Records drawn from a dataset
----

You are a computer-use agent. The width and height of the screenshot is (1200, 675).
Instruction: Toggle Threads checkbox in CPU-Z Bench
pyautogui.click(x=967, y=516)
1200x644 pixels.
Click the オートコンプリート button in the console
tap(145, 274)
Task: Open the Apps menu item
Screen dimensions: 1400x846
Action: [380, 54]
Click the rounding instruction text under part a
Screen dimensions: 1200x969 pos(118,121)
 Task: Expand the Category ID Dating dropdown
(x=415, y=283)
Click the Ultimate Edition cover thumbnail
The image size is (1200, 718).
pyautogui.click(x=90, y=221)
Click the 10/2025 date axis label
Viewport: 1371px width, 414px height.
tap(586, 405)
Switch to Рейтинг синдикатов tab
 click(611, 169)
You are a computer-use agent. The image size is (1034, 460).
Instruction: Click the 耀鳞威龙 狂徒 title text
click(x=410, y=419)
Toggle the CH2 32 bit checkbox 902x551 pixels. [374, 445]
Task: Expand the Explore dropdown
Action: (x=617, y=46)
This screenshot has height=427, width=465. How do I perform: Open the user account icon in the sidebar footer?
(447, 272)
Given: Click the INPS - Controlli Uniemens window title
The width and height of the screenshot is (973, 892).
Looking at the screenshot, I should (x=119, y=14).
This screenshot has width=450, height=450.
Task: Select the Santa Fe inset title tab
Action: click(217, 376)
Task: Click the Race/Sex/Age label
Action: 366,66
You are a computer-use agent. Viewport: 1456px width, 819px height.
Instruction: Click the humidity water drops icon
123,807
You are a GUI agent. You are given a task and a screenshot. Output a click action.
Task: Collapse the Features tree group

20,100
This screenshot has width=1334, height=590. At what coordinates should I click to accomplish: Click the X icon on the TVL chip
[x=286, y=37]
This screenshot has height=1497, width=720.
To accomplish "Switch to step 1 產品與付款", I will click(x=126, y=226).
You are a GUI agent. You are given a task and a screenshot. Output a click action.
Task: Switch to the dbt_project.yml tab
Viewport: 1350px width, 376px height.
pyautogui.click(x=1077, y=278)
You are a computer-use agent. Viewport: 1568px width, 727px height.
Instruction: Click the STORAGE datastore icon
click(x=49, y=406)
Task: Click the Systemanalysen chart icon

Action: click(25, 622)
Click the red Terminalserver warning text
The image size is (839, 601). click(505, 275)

----

Work required
Each line in the data is to be written out precisely.

Exercise answer
You are a computer-use agent. The width and height of the screenshot is (1200, 675).
Instruction: Toggle Threads checkbox in CPU-Z Bench
pyautogui.click(x=967, y=516)
1200x644 pixels.
Click the オートコンプリート button in the console
tap(145, 274)
Task: Open the Apps menu item
Screen dimensions: 1400x846
Action: [380, 54]
Click the rounding instruction text under part a
Screen dimensions: 1200x969 pos(118,121)
 Task: Expand the Category ID Dating dropdown
(x=415, y=283)
Click the Ultimate Edition cover thumbnail
The image size is (1200, 718).
pyautogui.click(x=90, y=221)
Click the 10/2025 date axis label
Viewport: 1371px width, 414px height.
tap(586, 405)
Switch to Рейтинг синдикатов tab
 click(611, 169)
You are a computer-use agent. The image size is (1034, 460).
Instruction: Click the 耀鳞威龙 狂徒 title text
click(x=410, y=419)
Toggle the CH2 32 bit checkbox 902x551 pixels. [374, 445]
Task: Expand the Explore dropdown
Action: (x=617, y=46)
This screenshot has height=427, width=465. How do I perform: Open the user account icon in the sidebar footer?
(447, 272)
Given: Click the INPS - Controlli Uniemens window title
The width and height of the screenshot is (973, 892).
Looking at the screenshot, I should (x=119, y=14).
This screenshot has width=450, height=450.
Task: Select the Santa Fe inset title tab
Action: click(217, 376)
Task: Click the Race/Sex/Age label
Action: 366,66
You are a computer-use agent. Viewport: 1456px width, 819px height.
Instruction: Click the humidity water drops icon
123,807
You are a GUI agent. You are given a task and a screenshot. Output a click action.
Task: Collapse the Features tree group

20,100
This screenshot has width=1334, height=590. At what coordinates should I click to accomplish: Click the X icon on the TVL chip
[x=286, y=37]
This screenshot has height=1497, width=720.
To accomplish "Switch to step 1 產品與付款", I will click(x=126, y=226).
You are a GUI agent. You are given a task and a screenshot. Output a click action.
Task: Switch to the dbt_project.yml tab
Viewport: 1350px width, 376px height.
pyautogui.click(x=1077, y=278)
You are a computer-use agent. Viewport: 1568px width, 727px height.
Instruction: Click the STORAGE datastore icon
click(x=49, y=406)
Task: Click the Systemanalysen chart icon

Action: click(25, 622)
Click the red Terminalserver warning text
The image size is (839, 601). click(505, 275)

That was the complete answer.